## Extract to read

◆ ◆ ◆ ◆

Boka's best feature, though, is the exemplary service. Cause let's be serious for a second. As a diner, you could walk into the most gorgeous restaurant and have the most delicious meal of your life, but if the hostess doesn't welcome you and the server is rude, chances are, you're going to call that a "bad" experience. And at Boka, there is no such thing as a bad experience.
Our visit last night was for the monthly "Test your Palate" wine tasting event. Which is free. Yep, you read that right. FREE. AND, they give you a $10 gift certificate to use on dinner when you're done. Seriously, best thing ever (although it's impossibly hard). My girls and I got there early enough to score seats at the bar, and we were lucky we did, because we had the chance to hang out with one of Chicago's rising-star mixologists, Benjamin Schiller, and his wing man, Rob Miezio. Benjamin's creations are not to be missed. As he proved in his recent Mixologist Showdown, he's a force to be reckoned with. We got a sweet sampling of his "Vineyard"- a delightful gin cocktail mixed with homemade blackberry syrup (that Schiller makes on his days off....that's what I call dedication!), malbec reduction, and orange blossom water. VERY delightful. The rest of his masterpieces include drinks like the "Northsider". Not to mention, the man can shake a mean martini. Benjamin and Rob our glasses full and our conversation going for the (many) hours that we sat at the bar. Both incredibly knowledgeable and honest in their recommendations, these gentleman made our wine tasting, and dining, experiences amazing.
We passed our compliments on to Boka's Director of Operations, Ian Goldberg, who graciously accepted our compliments and spent more time than he probably wanted listening to us gush about how much we loved the restaurant. His hospitality was equalled by manager Alex, who was able to find Colleen and I autographed menus that were mysteriously "taken" from us at the Cadillac of Pigs dinner in December.
In an establishment like Boka, run by restaurant gurus like Rob Katz and Kevin Boehm, I shouldn't be surprised to find such incredibly qualified, genuinely friendly (and wonderfully patient with a group of 7 girls drinking lots of wine all night) employees. But last night, I was shocked. My high expectations were profoundly exceeded by managers, bartenders, and servers who went out of their way to make our night extra special, and I can't thank them enough!
Author's Footnote: Special thanks to Adrien, a phenomenal server whose outgoing personality and thick skin have thus far been the highlight of my year.

◆ ◆ ◆ ◆

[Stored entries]

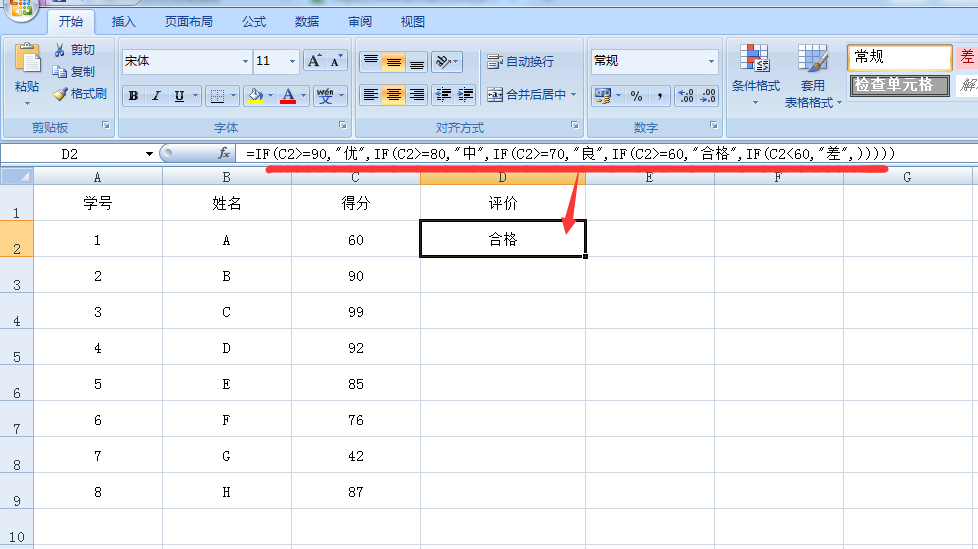Increase font size with the large A icon
Screen dimensions: 978x549
(314, 61)
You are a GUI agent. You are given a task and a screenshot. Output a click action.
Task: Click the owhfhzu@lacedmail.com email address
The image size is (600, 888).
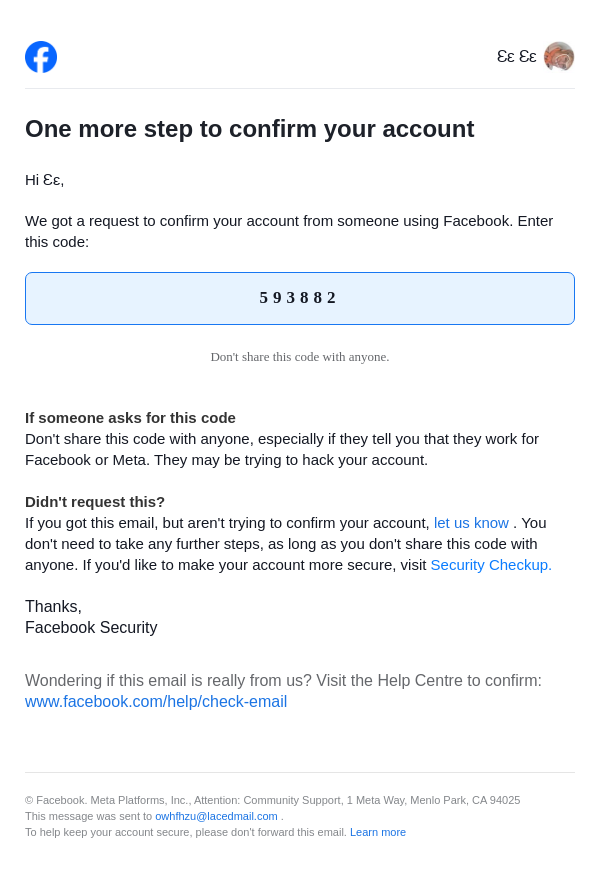pos(216,816)
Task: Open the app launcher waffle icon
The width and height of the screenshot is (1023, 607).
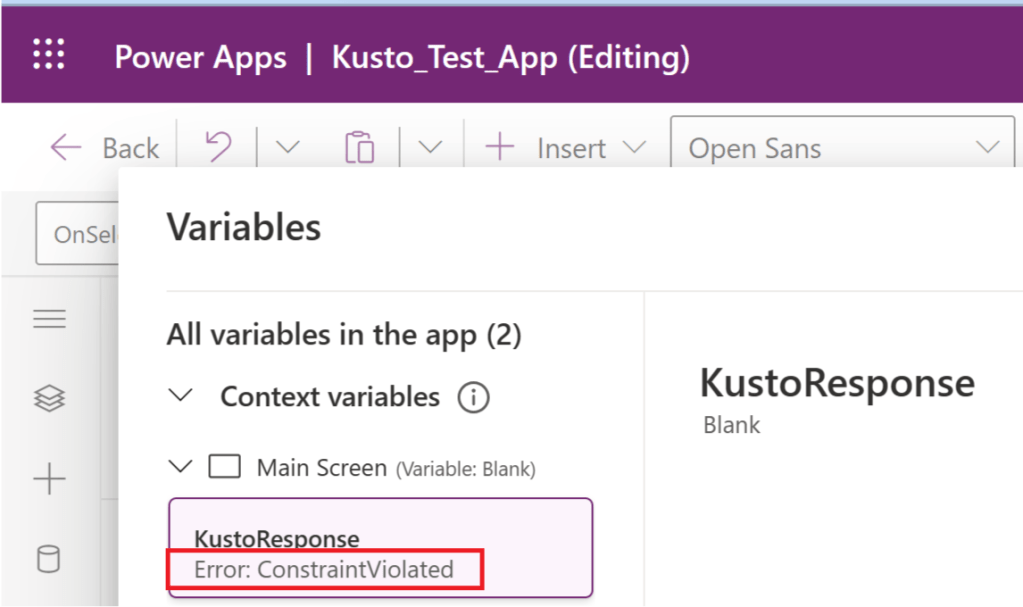Action: pyautogui.click(x=48, y=55)
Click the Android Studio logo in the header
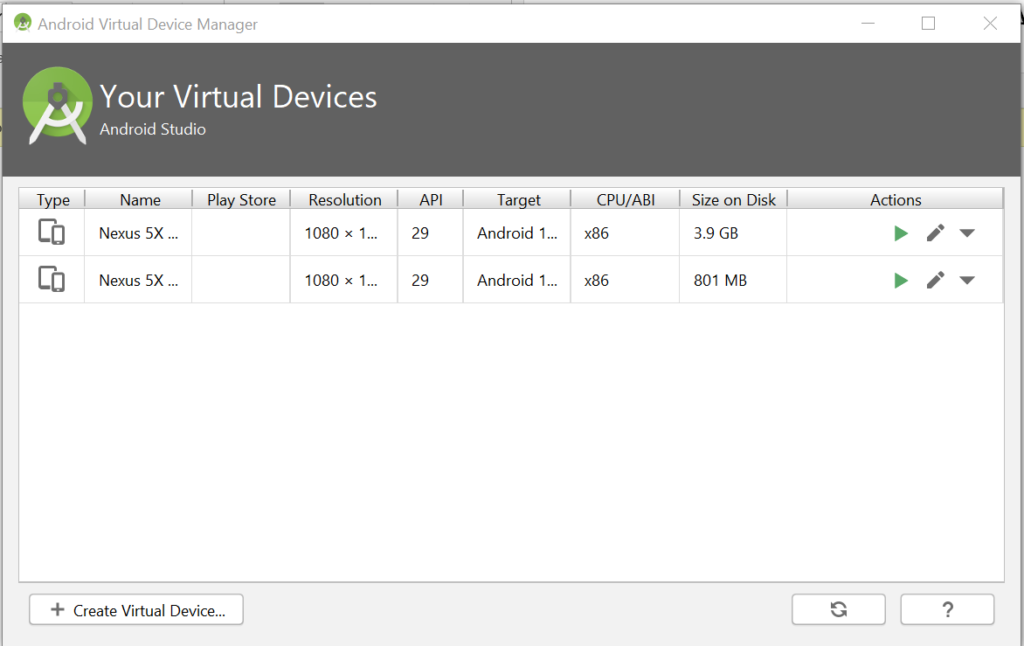Image resolution: width=1024 pixels, height=646 pixels. coord(57,103)
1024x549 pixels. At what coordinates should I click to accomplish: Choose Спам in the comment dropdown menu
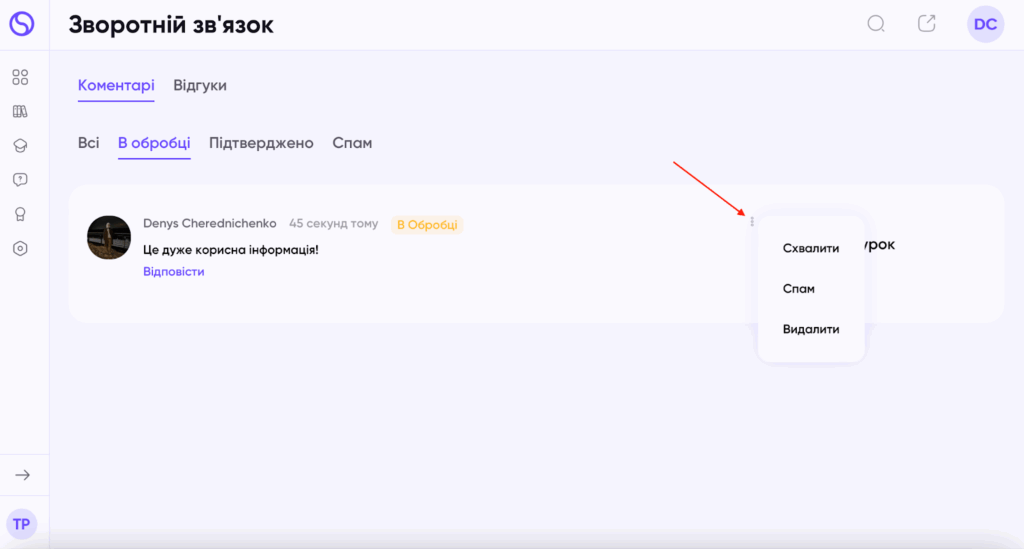799,289
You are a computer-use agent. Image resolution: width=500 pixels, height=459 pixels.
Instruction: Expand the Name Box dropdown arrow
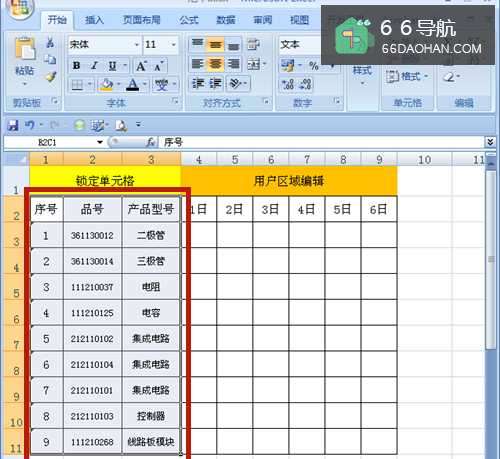[x=100, y=142]
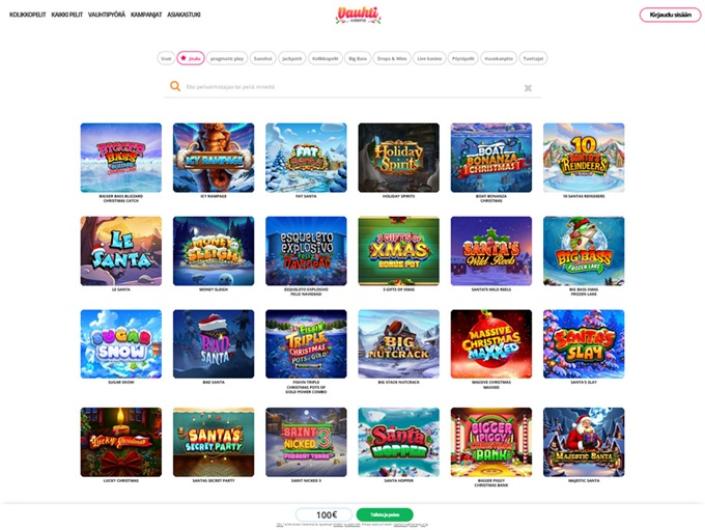Click the orange search magnifier icon
Screen dimensions: 705x530
coord(175,86)
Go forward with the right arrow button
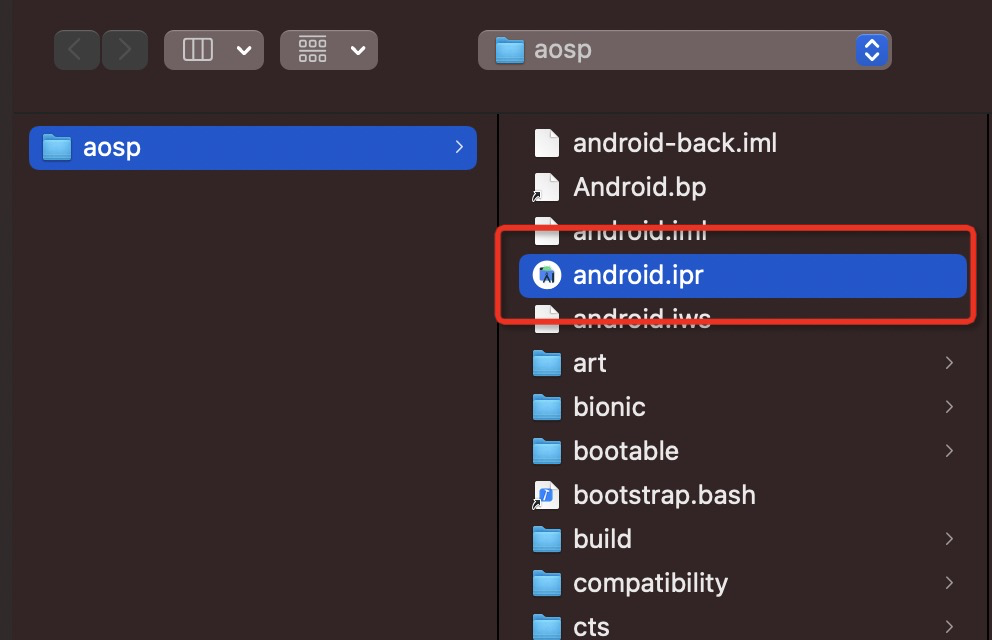 click(x=125, y=49)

◆ ◆ ◆ ◆

## What needs to be done
Copy out the part of the Boka review that opens with the words containing "Boka's best feature, though, is" and closes with "a bad experience.". The rows are separate material and have no connection to the Boka review.

## Result for this exercise
Boka's best feature, though, is the exemplary service. Cause let's be serious for a second. As a diner, you could walk into the most gorgeous restaurant and have the most delicious meal of your life, but if the hostess doesn't welcome you and the server is rude, chances are, you're going to call that a "bad" experience. And at Boka, there is no such thing as a bad experience.